昼時の鐘の音と共に、その魔力は見事ニュールが展開する結界に直撃した。

祭りの中心から距離のある商会地区は人も疎らであり、被害を受けた人は居なかったようだが驚いた人々は我先にと建物内へと避難して行った。

『結界を崩せなかったのは残念だけど、良い挨拶になったよね…それに手応えはあった方が面白いからね』

自身も避難する振りをしつつその場を立ち去る。
そして合図をして影を呼びつけ次の指示を出す。

既に主要な仕掛けは準備万端。

「影クン達はヤッパリ僕の守護者候補を引き受けてくれないでしょ? だから守護者候補No.4クンにでも知らせて成功したら守護者にしてあげるよって伝えてあげて」

『面白い方が盛り上がる。あの御方に報告する時、過程も楽しんで頂かないと…』

サランラキブは、あの御方に捧げる瞬間を想像し愉悦に浸る。

「既に境界壁が面白い事になっているから。次は王城内も面白くしないとね」


選任の儀 控えの間。


フレイリアルが爆弾発言をした責任を取り、皆に大賢者に纏わる知られざる説明をある程度打ち明けた。

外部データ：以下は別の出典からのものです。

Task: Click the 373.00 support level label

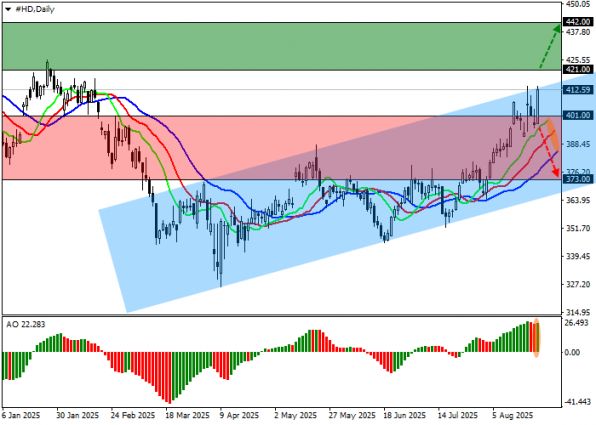Action: click(x=578, y=179)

「つまり大賢者様は塔と繋がりが絶たれるような状態になってしまうと、生命の維持が難しくなるんだな…」

ニュールはフレイの説明を掻い摘まんで確認した。
横で聞いていたモモハルムア様もニュールの後に、その後に続くべき要約を述べる。

「そして大賢者様の命が失われれば、この国は国として存続できないような状態になる…と」

「「「「………」」」」

その場の4人は沈黙し、その予想外の状況を反芻しつつ飲み込んだ。

「動揺したり悲しんだりしてる暇はありませんわ!」

モモハルムアが最初に動き始めた。そして皆に火をつける。

「大賢者様が危険な状態でそれが私たちに取っても危機ならば、大賢者様を救いに行けば良いのです」

前向きに語り始めた。

フレイ達が予想外の深刻な話をしている中、周りの普段とは違う物々しい雰囲気に当てられ怯えていたコレルラーダ様が近くの兵を捕まえ強圧的に問う。

「いっいったい…なっ何があったんだ!」

8歳なら当然だと思うが、怯えが前面に出てしまい一寸情けなさが漂う。

「詳しい事は分かりませんが、王城に何者かが侵入し危害を加えているとのことで此方で守らせていただいてますのでご安心ください」

兵は爽やかな面持ちで真面目そうに誠実に答え、コレルラーダ様を安心させた。

しかし、この兵は影であった。
エリミア王城門兵の一人として入り込んでいた。
その兵はコレルラーダの問いかけに答えた後、元居た配置に戻り小さく呟いた。

「でも、そろそろ時間が来るみたいだから動かないと怒られちゃいますから…」

それと同時に小さな鋭い魔力が、灯りを2つほど破壊した。すでに夕時は過ぎていたので外は薄暗く、部屋の照度が一気に下がる。

事態の変動に多くのものが動揺し、開け放たれている窓からベランダを通り抜け庭へ降りてゆく。
皆の流れに乗り室外への道程に着こうとすると、少し離れたところにいたいじめっ子筆頭のエシェリキアが、微笑みを浮かべながら仲間を率いてやってきてフレイリアル達の進路を断つ。

『何かコイツは…』

ニュールはエシェリキアが発する純粋に研ぎ澄まされた思いを察知した。
それを察知すると同時にエシェリキアが手にした魔石から、大威力の魔力が此方に向けて迸る…純粋で迷いの無い殺意として。